▶ Source excerpt:
# 2002 Hymer B754 - Leisure battery charging



## HarleyBiker (Apr 16, 2009)

I have discovered that the leisure batteries are not receiving charge from the alternator when on the move. The engine battery is ok, and the leisure batteries are charging on 240v hook up.

There are no obvious signs of broken connections and the large fuses in the battery box are intact as are the fuses on the Electroblock.

Does anyone have any ideas before I suspect the Electroblock itself?


----------



## HarleyBiker (Apr 16, 2009)

Further to my post above, it also transpires that on hook up this does not charge the engine battery.

I must confess that in the five years I have had the vehicle, I have not noticed whether this was the case before!

Can any other Hymer owners shed any light on this?


----------



## JeanLuc (Jan 13, 2007)

▶ Material:
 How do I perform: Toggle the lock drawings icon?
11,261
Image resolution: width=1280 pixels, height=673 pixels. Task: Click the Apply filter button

▶ What the exercise asks:
Write the next part of the forum thread on charging the leisure batteries in a 2002 Hymer B754, starting right after its last heading.

▶ Result:
From your description, I am not convinced it is a problem with the Elektroblock. The link below will take you to a post that may explain the problem.

Philip

http://www.motorhomefacts.com/ftopicp-802324.html#802324


----------



## HarleyBiker (Apr 16, 2009)

Thanks Phillip. Spot on! I have found a 50amp fuse which has blown, tucked above and behind the engine battery. Replacement has solved the problem of the engine not charging the leisure batteries.

I am in debt to you and the original poster!

John.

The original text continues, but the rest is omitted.